• _TASK REQUIREMENTS_: When a line in the data below includes "agent", pick it out and copy it.

>>>>>

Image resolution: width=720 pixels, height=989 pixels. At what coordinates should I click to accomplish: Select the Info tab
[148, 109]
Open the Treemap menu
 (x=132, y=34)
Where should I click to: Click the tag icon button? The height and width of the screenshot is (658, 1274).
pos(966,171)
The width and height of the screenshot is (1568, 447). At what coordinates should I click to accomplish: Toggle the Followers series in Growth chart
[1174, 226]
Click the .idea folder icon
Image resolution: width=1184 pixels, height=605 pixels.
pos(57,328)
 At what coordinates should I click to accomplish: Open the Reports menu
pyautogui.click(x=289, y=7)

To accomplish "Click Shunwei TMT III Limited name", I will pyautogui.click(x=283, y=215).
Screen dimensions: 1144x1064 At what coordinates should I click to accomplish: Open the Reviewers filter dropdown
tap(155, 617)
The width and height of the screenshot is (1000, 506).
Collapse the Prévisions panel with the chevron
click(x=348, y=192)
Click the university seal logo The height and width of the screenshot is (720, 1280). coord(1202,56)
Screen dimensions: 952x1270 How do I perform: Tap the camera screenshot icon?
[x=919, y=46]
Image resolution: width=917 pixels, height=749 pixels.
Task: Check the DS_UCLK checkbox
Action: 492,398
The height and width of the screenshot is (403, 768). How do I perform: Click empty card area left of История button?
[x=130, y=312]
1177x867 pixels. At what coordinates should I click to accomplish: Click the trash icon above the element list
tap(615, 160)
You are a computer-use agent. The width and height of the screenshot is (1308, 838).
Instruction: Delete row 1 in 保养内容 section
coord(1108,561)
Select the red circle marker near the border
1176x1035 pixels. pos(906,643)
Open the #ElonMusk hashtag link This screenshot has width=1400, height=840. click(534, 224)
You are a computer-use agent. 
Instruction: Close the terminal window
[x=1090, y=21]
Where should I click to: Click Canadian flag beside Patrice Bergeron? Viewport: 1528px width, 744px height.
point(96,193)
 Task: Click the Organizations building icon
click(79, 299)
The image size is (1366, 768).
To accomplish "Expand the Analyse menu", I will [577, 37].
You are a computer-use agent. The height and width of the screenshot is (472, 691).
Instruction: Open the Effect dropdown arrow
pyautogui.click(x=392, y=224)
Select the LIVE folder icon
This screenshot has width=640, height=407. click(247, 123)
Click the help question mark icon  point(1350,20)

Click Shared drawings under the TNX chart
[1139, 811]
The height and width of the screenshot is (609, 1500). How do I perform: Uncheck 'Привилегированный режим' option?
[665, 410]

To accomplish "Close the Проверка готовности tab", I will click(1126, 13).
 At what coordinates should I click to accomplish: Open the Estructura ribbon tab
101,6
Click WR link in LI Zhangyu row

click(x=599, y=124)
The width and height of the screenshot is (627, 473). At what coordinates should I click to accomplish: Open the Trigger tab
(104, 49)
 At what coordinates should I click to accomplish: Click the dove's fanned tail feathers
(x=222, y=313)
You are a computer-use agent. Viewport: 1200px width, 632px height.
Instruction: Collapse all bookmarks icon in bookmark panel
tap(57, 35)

<<<<<

• _TASK SOLUTION_:
You are a computer-use agent. The width and height of the screenshot is (1308, 838).
You are a computer-use agent. 
You are a computer-use agent. The height and width of the screenshot is (472, 691).
You are a computer-use agent. Viewport: 1200px width, 632px height.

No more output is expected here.